*** Dataset extract

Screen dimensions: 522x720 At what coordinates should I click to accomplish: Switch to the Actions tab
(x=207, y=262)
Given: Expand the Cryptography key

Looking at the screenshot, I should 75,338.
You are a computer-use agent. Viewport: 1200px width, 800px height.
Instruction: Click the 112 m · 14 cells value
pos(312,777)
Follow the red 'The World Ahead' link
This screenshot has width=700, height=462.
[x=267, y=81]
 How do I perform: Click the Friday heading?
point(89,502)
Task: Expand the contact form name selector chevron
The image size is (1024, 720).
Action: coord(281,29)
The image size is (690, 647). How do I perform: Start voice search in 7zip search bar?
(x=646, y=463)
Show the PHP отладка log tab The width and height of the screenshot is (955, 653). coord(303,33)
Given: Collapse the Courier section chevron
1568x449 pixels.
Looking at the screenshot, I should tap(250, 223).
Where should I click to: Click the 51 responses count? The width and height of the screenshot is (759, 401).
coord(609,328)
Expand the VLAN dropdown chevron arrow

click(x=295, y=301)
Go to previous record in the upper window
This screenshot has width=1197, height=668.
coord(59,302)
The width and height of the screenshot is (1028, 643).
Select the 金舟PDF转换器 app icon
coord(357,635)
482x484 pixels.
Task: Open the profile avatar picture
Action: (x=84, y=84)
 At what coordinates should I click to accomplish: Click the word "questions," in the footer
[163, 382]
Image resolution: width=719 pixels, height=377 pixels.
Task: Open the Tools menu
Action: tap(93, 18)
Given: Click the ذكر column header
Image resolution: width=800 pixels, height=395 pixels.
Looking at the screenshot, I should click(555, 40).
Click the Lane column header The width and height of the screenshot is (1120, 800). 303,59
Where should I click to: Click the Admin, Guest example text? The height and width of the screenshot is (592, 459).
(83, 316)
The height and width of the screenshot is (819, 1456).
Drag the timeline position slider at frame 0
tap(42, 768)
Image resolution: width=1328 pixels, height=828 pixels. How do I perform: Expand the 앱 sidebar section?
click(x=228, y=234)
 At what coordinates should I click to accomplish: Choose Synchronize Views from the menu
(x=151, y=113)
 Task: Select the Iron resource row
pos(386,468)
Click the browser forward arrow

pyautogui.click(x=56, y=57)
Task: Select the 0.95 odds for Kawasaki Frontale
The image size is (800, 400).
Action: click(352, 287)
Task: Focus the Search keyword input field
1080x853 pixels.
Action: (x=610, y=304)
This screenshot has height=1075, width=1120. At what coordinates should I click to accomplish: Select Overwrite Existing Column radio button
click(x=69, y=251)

******

Description of the task: Wherever the string "header" shows up in the material, copy the line that holds it.

Your solution:
Given: Click the ذكر column header
Click the Lane column header The width and height of the screenshot is (1120, 800). 303,59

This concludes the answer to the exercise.